Non é il killer sentimentale decritto da Sepulveda. Altrimenti, arrivando nella città della moda, avrebbe evitato di farsi registrare con i propri documenti in albergo.

La mattina, invece della colazione, alla porta trova la polizia che lo porta a San Vittore. Ci resta per un mese e mezzo. Dopo un primo diniego, i giudici decidono per lui gli arresti domiciliari. A Roma, a casa di alcuni parenti che lavorano nella capitale.
Quando vado a trovarlo per realizzare l’intervista che potete vedere in fondo a questo post, nel quartiere (periferico, quasi a Fiumicino) manca la luce. Lui, non potendo (né volendo) uscire di casa, non è in possesso delle chiavi. Il black out impedisce l’apertura elettrica del cancello.
Scavalco, cercando di immaginare come avrei spiegato il tutto agli agenti che controllano che non abbandoni gli arresti domiciliari (evadendo). Per fortuna nessuno mi vede.
Lui appare smarrito (non solo per il mio ingresso garibaldino).
Più che un criminale sembra qualcuno finito in un ingranaggio più grande di lui.

Di Kostin ora si occupano alcuni amici giornalisti russi, come Grigori Pasko che, avendo trascorso del tempo nelle galere putiniane, ha una missione: impedire l’estrazione di cittadini russi accusati di reati economici o politici verso la Russia.
Come Ivan Kostin, cittadino russo, classe 1974.
La giustizia russa lo accusa di aver rubato un enorme numero di bottiglie di cognac, per un valore di milioni di rubli, dalla fabbrica per la quale lavorava.

I problemi per Ivan sorgono qualche anno fa, quando muore il padre che aveva fondato l’azienda di liquori. Ivan eredita molte azioni e rifiuta di venderle (a prezzi stracciati) al socio. Ricco e potente. Che lo denuncia per furto. L’inchiesta parte nel 2008. Passa di mano in mano. A turno, investigatori e inquirenti chiedono l’archiviazione. Fino a che il faldone non finisce nelle mani di un poliziotto e di un magistrato che decidono che Ivan è un “criminale” e che va processato. Anzi, va arrestato anche prima del processo.
Spiccano un mandato di cattura internazionale.

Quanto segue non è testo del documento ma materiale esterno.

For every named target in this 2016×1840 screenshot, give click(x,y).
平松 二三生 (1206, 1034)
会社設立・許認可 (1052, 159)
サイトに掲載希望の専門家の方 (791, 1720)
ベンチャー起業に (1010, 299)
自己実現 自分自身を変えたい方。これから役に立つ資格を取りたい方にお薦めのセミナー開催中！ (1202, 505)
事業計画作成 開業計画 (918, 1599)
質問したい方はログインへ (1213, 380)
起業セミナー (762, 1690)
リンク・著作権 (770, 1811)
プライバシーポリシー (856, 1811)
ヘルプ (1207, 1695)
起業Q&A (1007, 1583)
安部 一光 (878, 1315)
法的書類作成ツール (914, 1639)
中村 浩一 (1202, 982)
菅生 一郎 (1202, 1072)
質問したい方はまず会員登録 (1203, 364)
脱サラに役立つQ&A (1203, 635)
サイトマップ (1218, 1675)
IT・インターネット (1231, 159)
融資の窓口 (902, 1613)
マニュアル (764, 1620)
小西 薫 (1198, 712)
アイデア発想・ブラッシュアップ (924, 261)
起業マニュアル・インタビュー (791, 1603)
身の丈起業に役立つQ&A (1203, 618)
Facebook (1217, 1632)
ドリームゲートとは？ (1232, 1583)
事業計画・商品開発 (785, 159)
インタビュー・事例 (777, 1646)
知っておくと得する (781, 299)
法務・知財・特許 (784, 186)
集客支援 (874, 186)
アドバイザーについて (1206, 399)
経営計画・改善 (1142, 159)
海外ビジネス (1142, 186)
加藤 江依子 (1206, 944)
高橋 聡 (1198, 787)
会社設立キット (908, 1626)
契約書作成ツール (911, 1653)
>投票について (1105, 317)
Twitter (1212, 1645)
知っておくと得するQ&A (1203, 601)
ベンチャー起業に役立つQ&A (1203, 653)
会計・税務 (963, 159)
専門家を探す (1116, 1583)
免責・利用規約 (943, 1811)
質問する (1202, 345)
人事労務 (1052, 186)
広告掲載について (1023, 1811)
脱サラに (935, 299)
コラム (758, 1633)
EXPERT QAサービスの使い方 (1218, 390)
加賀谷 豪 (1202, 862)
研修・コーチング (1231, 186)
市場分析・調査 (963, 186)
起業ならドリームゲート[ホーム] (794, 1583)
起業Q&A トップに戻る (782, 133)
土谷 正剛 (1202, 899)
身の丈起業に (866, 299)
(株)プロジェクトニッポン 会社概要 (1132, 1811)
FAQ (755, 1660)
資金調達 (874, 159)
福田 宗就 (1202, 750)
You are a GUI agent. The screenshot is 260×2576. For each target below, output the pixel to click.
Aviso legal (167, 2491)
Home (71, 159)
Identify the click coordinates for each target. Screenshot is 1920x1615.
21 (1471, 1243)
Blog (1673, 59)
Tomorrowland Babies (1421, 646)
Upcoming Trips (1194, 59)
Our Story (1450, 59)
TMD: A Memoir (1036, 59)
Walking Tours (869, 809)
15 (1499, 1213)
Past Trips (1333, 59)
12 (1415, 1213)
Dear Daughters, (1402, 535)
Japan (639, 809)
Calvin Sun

Che misteriosamente (dopo una lunga e non clandestina permanenza in Israele) diventa esecutivo quando Kostin arriva a Milano, si registra in albergo e la mattina finisce prima in commissariato poi in cella.
La madre di Mikhail di Khodorkovsky – prigioniero politico nella Russia di Putin -incontrando i militanti di Annaviva a Mosca, ha spiegato che sono almeno trecentomila i russi perseguitati per ragioni economiche.
Politici e potentati (anche locali) usano la giustizia per levarsi di torno chi gli da noia, chi non rispetta le regole non scritte. La legge della giungla.

Come Ivan Kostin, direttore di un’azienda fondata dal padre. Dalla quale avrebbe rubato, senza che nessuno delle centinaia di dipendenti se ne accorgesse, migliaia di bottiglie di pregiato cognac (sostituendolo com cognac non invecchiato). Colpevole, in realtà, di non aver abbassato la testa.
Annaviva, associazione nata per ricordare Anna Politkovskaja e per portare avanti le sue battaglie, chiede alla giustizia italiana di valutare con estrema attenzione il caso di Kostin.
Estradarlo in Russia significa condannarlo.